Europa may have active plate tectonics, study suggests

The ocean moon Europa, with its heavily cracked icy surface. Credit: NASA/JPL/Stryk
The ocean moon Europa, with its heavily cracked icy surface. Credit: NASA/JPL/Stryk

Europa has been in the news a lot this past week, with the discovery of apparent plumes of water vapour erupting from its surface, similar to those on Saturn’s moon Enceladus. An exciting find, given that this moon has a global ocean of water covered by its icy crust. There was also the first detection of clay-type minerals on Europa’s surface. Now, another discovery shows that Europa may be similar to Earth in yet another way – the first other known world to have active plate tectonics, it was announced last Friday at the American Geophysical Union meeting in San Francisco.

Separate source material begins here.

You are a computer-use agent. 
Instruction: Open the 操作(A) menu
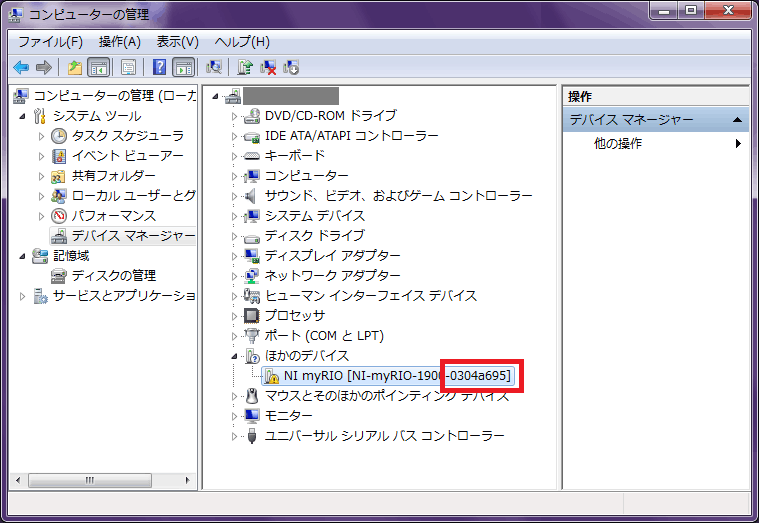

Why is this significant? Plate tectonics can provide a way for nutrients to be carried from the surface down into the waters below, just as they do on Earth.

According to planetary scientist Alyssa Rhoden, a NASA postdoctoral program fellow, “What’s exciting is that this would be the only other place outside of Earth where a plate-tectonic-style system is occurring.”

Scientists have known for some time that Europa has a relatively young surface which is being replenished somehow by new, fresh ice. It is thought that this ice is coming up through features called dilational bands, which are long cracks on the surface. There are thousands of them, making Europa look like a giant cracked eggshell. The new ice also keeps Europa’s surface remarkably smooth with very few craters.

New studies now suggest that the dilational bands behave in a similar way to Earth’s tectonic plates. New ice rises up through the cracks to the surface, but where does the old ice go?

Planetary scientist Simon Kattenhorn of the University of Idaho explained what they think is happening during their presentation for the AGU meeting:

“Unless Europa has been expanding within the last 40 to 90 million years, there has to be some process on this icy moon that’s able to accommodate a large amount of new surface area being created at dilational bands.”

That process would be similar to what happens along mid-ocean ridges on Earth, where crustal tectonic plates meet together. New crust, or in Europa’s case, ice, is forced upward through the spaces between the plates where it forms newer crust. Older crust in turn is then forced back down into the Earth’s mantle in places where a continental plate meets an oceanic plate. In this process, called subduction, the oceanic plate is pushed below the continental plate. This whole exchange is an efficient global recycling between old and new material.

Now for the first time, what appear to be subduction zones have been identified on Europa as well, by Kattenhorn and his colleagues. This is important, since organic material, also just found on Europa’s surface for the first time, and nutrients could then have a way of making it down below the surface and into the water deep below. This of course has a direct bearing on the possibility of life in Europa’s ocean. Minerals necessary for life are likely present on the rocky ocean bottom as well since the rocky mantle is thought to be in direct contact with the ocean water just like on Earth.

There may still be another explanation for the observations, but this and other evidence continues to show that Europa is a geologically active little world instead of just a frozen ice ball as once believed. And maybe, just maybe, a living one as well.